● **EXERCISE DIRECTIONS**
Please transcribe the line with "Instruction: Click top" and the lines after it through the end of the listing below, keeping both ends and nothing more.
*** THE RECORDS Section Begins ***
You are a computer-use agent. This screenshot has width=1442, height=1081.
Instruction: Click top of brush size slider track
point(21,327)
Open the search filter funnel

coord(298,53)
*** THE RECORDS Section Ends ***
● **RESULT OF THIS TASK**
Instruction: Click top of brush size slider track
point(21,327)
Open the search filter funnel

coord(298,53)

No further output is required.